Work instructions: Using the entries below, output exactly the line containing "has width=866, height=1400." and all lines that follow it to the end.

Records for the exercise:
***

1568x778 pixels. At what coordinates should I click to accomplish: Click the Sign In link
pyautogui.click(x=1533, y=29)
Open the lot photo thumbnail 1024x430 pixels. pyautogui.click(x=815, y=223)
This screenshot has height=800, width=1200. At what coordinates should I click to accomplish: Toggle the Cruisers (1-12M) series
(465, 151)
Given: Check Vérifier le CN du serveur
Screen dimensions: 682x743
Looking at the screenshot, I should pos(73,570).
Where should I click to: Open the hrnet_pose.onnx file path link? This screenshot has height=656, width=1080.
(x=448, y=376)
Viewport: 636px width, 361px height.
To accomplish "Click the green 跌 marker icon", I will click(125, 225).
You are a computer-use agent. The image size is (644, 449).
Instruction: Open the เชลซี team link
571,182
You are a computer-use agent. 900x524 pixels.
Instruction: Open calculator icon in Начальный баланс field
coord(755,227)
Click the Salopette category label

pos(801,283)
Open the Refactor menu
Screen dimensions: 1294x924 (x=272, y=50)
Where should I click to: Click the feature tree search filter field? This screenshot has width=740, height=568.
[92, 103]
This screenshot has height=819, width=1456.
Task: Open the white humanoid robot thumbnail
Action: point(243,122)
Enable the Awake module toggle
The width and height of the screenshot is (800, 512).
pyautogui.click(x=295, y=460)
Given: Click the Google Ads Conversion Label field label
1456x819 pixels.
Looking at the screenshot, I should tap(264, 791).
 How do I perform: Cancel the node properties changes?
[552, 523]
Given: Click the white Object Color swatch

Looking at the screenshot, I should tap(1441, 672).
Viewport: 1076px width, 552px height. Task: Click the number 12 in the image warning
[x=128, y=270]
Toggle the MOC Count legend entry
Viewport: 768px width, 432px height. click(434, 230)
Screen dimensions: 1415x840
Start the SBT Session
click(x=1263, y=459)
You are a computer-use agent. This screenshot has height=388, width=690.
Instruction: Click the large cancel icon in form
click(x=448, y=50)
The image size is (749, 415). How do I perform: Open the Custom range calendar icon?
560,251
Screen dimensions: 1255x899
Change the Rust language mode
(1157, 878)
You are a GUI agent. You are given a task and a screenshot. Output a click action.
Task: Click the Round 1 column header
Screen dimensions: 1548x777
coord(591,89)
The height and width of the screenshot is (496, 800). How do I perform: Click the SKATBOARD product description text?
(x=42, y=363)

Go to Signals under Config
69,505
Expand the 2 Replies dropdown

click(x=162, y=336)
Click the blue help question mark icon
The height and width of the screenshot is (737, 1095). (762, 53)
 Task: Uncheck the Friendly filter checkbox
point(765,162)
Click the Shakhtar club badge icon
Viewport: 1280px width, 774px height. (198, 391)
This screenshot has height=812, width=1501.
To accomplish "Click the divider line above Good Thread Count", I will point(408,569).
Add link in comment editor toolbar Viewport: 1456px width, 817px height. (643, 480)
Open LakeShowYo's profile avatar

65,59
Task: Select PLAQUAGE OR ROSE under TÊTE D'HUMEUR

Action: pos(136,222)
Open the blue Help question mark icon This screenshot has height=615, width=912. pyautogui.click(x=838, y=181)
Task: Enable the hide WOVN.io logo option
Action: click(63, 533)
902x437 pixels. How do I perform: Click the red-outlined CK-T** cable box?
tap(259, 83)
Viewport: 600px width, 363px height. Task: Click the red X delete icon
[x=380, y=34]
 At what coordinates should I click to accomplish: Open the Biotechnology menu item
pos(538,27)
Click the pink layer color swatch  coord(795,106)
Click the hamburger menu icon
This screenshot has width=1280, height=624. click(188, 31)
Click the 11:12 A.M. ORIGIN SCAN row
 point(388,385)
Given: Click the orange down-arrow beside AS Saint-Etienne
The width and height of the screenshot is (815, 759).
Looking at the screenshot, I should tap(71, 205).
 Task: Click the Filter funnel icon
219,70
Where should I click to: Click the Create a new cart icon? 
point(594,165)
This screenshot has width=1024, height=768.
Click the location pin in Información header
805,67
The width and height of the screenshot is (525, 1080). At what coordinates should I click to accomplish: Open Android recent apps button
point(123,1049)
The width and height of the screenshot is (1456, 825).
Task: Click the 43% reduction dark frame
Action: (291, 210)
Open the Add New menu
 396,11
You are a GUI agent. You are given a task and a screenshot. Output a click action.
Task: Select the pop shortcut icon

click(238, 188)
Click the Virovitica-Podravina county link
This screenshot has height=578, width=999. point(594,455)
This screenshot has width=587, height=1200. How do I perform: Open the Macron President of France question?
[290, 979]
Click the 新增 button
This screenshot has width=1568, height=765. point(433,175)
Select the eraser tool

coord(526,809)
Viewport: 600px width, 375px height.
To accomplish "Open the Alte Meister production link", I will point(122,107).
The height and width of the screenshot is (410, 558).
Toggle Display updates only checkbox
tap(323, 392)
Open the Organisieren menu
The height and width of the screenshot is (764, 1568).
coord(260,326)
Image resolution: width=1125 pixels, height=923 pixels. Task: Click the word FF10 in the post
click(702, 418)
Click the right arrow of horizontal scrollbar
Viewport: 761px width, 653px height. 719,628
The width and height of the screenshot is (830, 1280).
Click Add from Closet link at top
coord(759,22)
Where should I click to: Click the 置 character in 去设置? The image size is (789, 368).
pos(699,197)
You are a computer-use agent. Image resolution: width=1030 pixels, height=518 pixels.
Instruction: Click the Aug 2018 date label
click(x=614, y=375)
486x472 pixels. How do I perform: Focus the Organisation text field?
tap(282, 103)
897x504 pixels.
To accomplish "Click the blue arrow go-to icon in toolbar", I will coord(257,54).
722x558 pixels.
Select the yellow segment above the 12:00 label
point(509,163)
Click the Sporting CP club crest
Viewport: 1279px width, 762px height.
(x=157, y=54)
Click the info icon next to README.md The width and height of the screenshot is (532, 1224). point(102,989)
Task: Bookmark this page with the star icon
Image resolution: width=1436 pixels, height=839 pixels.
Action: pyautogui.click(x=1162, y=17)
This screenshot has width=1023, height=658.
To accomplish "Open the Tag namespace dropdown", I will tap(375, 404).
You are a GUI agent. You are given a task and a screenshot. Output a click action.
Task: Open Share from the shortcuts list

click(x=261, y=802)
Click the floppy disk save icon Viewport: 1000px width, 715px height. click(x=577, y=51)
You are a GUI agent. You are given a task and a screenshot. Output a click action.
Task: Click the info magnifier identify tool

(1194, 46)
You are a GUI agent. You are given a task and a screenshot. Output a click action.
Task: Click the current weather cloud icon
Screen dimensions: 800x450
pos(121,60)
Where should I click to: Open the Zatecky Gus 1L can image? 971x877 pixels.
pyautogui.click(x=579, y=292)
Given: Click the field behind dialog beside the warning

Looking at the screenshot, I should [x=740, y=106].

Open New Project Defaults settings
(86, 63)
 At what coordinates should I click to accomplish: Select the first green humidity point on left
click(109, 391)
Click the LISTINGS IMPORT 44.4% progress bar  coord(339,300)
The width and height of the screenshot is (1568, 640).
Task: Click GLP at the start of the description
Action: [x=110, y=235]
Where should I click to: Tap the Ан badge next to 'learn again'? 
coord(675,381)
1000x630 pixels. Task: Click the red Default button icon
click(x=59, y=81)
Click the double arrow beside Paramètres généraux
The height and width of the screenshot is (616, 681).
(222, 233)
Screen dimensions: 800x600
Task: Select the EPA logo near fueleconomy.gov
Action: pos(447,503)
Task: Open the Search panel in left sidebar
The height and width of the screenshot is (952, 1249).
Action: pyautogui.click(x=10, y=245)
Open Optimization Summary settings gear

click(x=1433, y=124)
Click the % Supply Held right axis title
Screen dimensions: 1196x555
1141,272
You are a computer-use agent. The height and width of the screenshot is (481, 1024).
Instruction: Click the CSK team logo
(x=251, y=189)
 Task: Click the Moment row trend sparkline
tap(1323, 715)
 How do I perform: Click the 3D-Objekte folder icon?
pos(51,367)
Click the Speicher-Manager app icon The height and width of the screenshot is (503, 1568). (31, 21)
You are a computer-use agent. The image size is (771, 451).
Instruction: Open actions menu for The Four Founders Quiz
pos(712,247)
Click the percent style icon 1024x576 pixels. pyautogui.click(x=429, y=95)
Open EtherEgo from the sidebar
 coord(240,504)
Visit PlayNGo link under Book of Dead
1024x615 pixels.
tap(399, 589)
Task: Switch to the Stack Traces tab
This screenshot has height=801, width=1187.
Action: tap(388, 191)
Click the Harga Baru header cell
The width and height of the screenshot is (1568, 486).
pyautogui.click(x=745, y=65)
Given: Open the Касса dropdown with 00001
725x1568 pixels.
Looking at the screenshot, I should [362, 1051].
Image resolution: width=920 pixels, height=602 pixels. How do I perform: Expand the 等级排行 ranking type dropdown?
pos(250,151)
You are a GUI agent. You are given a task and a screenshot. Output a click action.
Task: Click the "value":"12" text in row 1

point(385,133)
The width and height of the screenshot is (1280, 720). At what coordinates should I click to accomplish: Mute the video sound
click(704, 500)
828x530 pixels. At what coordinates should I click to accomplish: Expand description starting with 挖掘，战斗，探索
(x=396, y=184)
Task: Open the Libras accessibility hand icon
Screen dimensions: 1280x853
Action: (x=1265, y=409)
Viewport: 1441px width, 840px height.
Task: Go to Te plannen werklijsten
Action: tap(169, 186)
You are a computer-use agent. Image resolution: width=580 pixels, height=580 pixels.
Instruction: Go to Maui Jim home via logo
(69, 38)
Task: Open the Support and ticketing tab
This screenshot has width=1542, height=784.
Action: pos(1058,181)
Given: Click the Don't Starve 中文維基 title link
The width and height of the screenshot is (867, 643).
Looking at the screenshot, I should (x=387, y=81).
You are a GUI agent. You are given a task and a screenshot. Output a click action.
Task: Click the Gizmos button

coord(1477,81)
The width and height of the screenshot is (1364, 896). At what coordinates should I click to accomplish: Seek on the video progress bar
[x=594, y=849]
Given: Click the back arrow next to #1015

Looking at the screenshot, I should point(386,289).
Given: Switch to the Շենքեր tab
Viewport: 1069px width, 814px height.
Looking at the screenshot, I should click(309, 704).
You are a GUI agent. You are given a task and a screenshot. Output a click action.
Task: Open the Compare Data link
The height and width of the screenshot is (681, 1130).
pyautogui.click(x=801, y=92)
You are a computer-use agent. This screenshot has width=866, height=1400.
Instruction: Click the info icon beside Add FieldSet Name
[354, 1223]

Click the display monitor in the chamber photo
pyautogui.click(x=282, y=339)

***

Written answer:
You are a computer-use agent. This screenshot has width=866, height=1400.
Instruction: Click the info icon beside Add FieldSet Name
[354, 1223]

Click the display monitor in the chamber photo
pyautogui.click(x=282, y=339)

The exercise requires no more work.